**How to complete this task**
Your reply should reproduce each record precisely as written.

##### Dataset entries

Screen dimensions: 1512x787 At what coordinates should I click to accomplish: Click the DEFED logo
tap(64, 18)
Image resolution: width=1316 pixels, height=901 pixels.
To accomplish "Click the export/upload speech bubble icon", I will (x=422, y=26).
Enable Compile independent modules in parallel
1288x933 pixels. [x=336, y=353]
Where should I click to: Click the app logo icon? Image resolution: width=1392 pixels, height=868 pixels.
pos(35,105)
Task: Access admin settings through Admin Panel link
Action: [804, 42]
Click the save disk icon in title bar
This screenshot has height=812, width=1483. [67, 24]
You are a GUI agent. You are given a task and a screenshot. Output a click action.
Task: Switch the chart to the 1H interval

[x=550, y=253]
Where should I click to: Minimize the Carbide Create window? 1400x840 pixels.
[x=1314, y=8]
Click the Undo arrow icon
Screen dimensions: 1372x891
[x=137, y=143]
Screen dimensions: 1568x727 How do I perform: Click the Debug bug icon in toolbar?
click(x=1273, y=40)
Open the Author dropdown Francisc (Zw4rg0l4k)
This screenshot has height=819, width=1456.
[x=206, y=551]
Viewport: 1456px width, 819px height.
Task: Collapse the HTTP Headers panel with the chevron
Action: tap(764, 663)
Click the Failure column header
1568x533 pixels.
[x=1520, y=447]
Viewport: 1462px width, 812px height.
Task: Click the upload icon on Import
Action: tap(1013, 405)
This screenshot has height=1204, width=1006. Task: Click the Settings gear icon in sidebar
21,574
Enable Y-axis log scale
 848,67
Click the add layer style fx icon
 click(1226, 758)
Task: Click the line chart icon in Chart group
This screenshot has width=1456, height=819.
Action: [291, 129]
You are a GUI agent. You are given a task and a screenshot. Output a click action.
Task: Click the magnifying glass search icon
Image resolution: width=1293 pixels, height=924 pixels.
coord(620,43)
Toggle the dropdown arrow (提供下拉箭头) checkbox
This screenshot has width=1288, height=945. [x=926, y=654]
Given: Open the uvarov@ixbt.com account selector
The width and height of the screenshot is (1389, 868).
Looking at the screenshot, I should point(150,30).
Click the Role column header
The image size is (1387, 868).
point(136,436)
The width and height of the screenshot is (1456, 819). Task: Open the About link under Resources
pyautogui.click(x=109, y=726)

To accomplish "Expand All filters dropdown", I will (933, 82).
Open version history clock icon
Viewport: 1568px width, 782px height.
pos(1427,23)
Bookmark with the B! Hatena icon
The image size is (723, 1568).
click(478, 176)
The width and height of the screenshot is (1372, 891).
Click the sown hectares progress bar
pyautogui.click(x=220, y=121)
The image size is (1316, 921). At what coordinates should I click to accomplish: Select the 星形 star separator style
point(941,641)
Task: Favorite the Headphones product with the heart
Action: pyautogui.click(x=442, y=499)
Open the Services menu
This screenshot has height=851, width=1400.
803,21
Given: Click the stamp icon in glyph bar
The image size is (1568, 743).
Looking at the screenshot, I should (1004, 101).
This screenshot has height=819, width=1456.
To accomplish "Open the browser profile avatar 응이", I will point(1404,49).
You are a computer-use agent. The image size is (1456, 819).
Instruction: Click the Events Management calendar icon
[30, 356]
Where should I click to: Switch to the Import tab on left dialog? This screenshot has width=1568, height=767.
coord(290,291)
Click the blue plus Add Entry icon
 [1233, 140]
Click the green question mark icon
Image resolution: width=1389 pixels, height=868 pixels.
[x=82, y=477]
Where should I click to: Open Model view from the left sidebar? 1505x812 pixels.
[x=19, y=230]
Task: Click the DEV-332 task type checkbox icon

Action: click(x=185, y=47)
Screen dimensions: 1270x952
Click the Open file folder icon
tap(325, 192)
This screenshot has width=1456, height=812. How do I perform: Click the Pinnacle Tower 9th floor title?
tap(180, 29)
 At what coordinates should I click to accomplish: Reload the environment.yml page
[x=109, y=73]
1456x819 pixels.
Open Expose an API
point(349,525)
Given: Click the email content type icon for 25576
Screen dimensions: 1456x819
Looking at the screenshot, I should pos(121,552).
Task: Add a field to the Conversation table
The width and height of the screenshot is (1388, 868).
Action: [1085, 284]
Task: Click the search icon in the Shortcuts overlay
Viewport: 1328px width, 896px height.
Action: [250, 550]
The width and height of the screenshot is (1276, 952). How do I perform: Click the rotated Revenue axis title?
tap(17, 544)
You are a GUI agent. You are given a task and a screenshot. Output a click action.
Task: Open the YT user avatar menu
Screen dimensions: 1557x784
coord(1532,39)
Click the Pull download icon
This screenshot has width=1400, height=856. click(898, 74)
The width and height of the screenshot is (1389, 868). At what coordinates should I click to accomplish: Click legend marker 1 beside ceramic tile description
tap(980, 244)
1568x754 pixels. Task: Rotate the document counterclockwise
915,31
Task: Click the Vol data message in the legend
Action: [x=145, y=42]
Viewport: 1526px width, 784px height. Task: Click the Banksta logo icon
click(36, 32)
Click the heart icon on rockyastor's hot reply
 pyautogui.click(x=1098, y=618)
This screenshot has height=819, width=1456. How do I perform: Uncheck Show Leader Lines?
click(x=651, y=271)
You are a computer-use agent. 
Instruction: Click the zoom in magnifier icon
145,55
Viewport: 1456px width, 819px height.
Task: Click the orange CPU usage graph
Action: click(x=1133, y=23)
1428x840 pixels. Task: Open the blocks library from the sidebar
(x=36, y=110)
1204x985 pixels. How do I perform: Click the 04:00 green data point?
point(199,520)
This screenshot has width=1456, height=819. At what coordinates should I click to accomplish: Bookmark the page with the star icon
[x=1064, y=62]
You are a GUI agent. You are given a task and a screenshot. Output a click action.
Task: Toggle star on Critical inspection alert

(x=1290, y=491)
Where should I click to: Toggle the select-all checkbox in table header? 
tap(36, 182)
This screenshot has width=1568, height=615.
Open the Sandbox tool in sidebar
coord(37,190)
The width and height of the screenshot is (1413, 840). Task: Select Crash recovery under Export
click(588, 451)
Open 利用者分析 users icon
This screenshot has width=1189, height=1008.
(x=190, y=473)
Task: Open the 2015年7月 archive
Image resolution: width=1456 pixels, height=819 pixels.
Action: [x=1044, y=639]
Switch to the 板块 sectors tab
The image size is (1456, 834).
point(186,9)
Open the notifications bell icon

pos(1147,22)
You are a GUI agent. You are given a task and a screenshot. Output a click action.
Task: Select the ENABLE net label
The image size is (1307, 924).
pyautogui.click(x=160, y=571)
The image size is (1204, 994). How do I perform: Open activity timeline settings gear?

##########

**Reply to the exercise**
Screen dimensions: 1512x787 At what coordinates should I click to accomplish: Click the DEFED logo
tap(64, 18)
Image resolution: width=1316 pixels, height=901 pixels.
To accomplish "Click the export/upload speech bubble icon", I will (x=422, y=26).
Enable Compile independent modules in parallel
1288x933 pixels. [x=336, y=353]
Where should I click to: Click the app logo icon? Image resolution: width=1392 pixels, height=868 pixels.
pos(35,105)
Task: Access admin settings through Admin Panel link
Action: [804, 42]
Click the save disk icon in title bar
This screenshot has height=812, width=1483. [67, 24]
You are a GUI agent. You are given a task and a screenshot. Output a click action.
Task: Switch the chart to the 1H interval

[x=550, y=253]
Where should I click to: Minimize the Carbide Create window? 1400x840 pixels.
[x=1314, y=8]
Click the Undo arrow icon
Screen dimensions: 1372x891
[x=137, y=143]
Screen dimensions: 1568x727 How do I perform: Click the Debug bug icon in toolbar?
click(x=1273, y=40)
Open the Author dropdown Francisc (Zw4rg0l4k)
This screenshot has height=819, width=1456.
[x=206, y=551]
Viewport: 1456px width, 819px height.
Task: Collapse the HTTP Headers panel with the chevron
Action: tap(764, 663)
Click the Failure column header
1568x533 pixels.
[x=1520, y=447]
Viewport: 1462px width, 812px height.
Task: Click the upload icon on Import
Action: tap(1013, 405)
This screenshot has height=1204, width=1006. Task: Click the Settings gear icon in sidebar
21,574
Enable Y-axis log scale
 848,67
Click the add layer style fx icon
 click(1226, 758)
Task: Click the line chart icon in Chart group
This screenshot has width=1456, height=819.
Action: [291, 129]
You are a GUI agent. You are given a task and a screenshot. Output a click action.
Task: Click the magnifying glass search icon
Image resolution: width=1293 pixels, height=924 pixels.
coord(620,43)
Toggle the dropdown arrow (提供下拉箭头) checkbox
This screenshot has width=1288, height=945. [x=926, y=654]
Given: Open the uvarov@ixbt.com account selector
The width and height of the screenshot is (1389, 868).
Looking at the screenshot, I should point(150,30).
Click the Role column header
The image size is (1387, 868).
point(136,436)
The width and height of the screenshot is (1456, 819). Task: Open the About link under Resources
pyautogui.click(x=109, y=726)

To accomplish "Expand All filters dropdown", I will (933, 82).
Open version history clock icon
Viewport: 1568px width, 782px height.
pos(1427,23)
Bookmark with the B! Hatena icon
The image size is (723, 1568).
click(478, 176)
The width and height of the screenshot is (1372, 891).
Click the sown hectares progress bar
pyautogui.click(x=220, y=121)
The image size is (1316, 921). At what coordinates should I click to accomplish: Select the 星形 star separator style
point(941,641)
Task: Favorite the Headphones product with the heart
Action: pyautogui.click(x=442, y=499)
Open the Services menu
This screenshot has height=851, width=1400.
803,21
Given: Click the stamp icon in glyph bar
The image size is (1568, 743).
Looking at the screenshot, I should (1004, 101).
This screenshot has height=819, width=1456.
To accomplish "Open the browser profile avatar 응이", I will point(1404,49).
You are a computer-use agent. The image size is (1456, 819).
Instruction: Click the Events Management calendar icon
[30, 356]
Where should I click to: Switch to the Import tab on left dialog? This screenshot has width=1568, height=767.
coord(290,291)
Click the blue plus Add Entry icon
 [1233, 140]
Click the green question mark icon
Image resolution: width=1389 pixels, height=868 pixels.
[x=82, y=477]
Where should I click to: Open Model view from the left sidebar? 1505x812 pixels.
[x=19, y=230]
Task: Click the DEV-332 task type checkbox icon

Action: click(x=185, y=47)
Screen dimensions: 1270x952
Click the Open file folder icon
tap(325, 192)
This screenshot has width=1456, height=812. How do I perform: Click the Pinnacle Tower 9th floor title?
tap(180, 29)
 At what coordinates should I click to accomplish: Reload the environment.yml page
[x=109, y=73]
1456x819 pixels.
Open Expose an API
point(349,525)
Given: Click the email content type icon for 25576
Screen dimensions: 1456x819
Looking at the screenshot, I should pos(121,552).
Task: Add a field to the Conversation table
The width and height of the screenshot is (1388, 868).
Action: [1085, 284]
Task: Click the search icon in the Shortcuts overlay
Viewport: 1328px width, 896px height.
Action: [250, 550]
The width and height of the screenshot is (1276, 952). How do I perform: Click the rotated Revenue axis title?
tap(17, 544)
You are a GUI agent. You are given a task and a screenshot. Output a click action.
Task: Open the YT user avatar menu
Screen dimensions: 1557x784
coord(1532,39)
Click the Pull download icon
This screenshot has width=1400, height=856. click(898, 74)
The width and height of the screenshot is (1389, 868). At what coordinates should I click to accomplish: Click legend marker 1 beside ceramic tile description
tap(980, 244)
1568x754 pixels. Task: Rotate the document counterclockwise
915,31
Task: Click the Vol data message in the legend
Action: [x=145, y=42]
Viewport: 1526px width, 784px height. Task: Click the Banksta logo icon
click(36, 32)
Click the heart icon on rockyastor's hot reply
 pyautogui.click(x=1098, y=618)
This screenshot has height=819, width=1456. How do I perform: Uncheck Show Leader Lines?
click(x=651, y=271)
You are a computer-use agent. 
Instruction: Click the zoom in magnifier icon
145,55
Viewport: 1456px width, 819px height.
Task: Click the orange CPU usage graph
Action: click(x=1133, y=23)
1428x840 pixels. Task: Open the blocks library from the sidebar
(x=36, y=110)
1204x985 pixels. How do I perform: Click the 04:00 green data point?
point(199,520)
This screenshot has width=1456, height=819. At what coordinates should I click to accomplish: Bookmark the page with the star icon
[x=1064, y=62]
You are a GUI agent. You are given a task and a screenshot. Output a click action.
Task: Toggle star on Critical inspection alert

(x=1290, y=491)
Where should I click to: Toggle the select-all checkbox in table header? 
tap(36, 182)
This screenshot has width=1568, height=615.
Open the Sandbox tool in sidebar
coord(37,190)
The width and height of the screenshot is (1413, 840). Task: Select Crash recovery under Export
click(588, 451)
Open 利用者分析 users icon
This screenshot has width=1189, height=1008.
(x=190, y=473)
Task: Open the 2015年7月 archive
Image resolution: width=1456 pixels, height=819 pixels.
Action: [x=1044, y=639]
Switch to the 板块 sectors tab
The image size is (1456, 834).
point(186,9)
Open the notifications bell icon

pos(1147,22)
You are a GUI agent. You are given a task and a screenshot. Output a click action.
Task: Select the ENABLE net label
The image size is (1307, 924).
pyautogui.click(x=160, y=571)
The image size is (1204, 994). How do I perform: Open activity timeline settings gear?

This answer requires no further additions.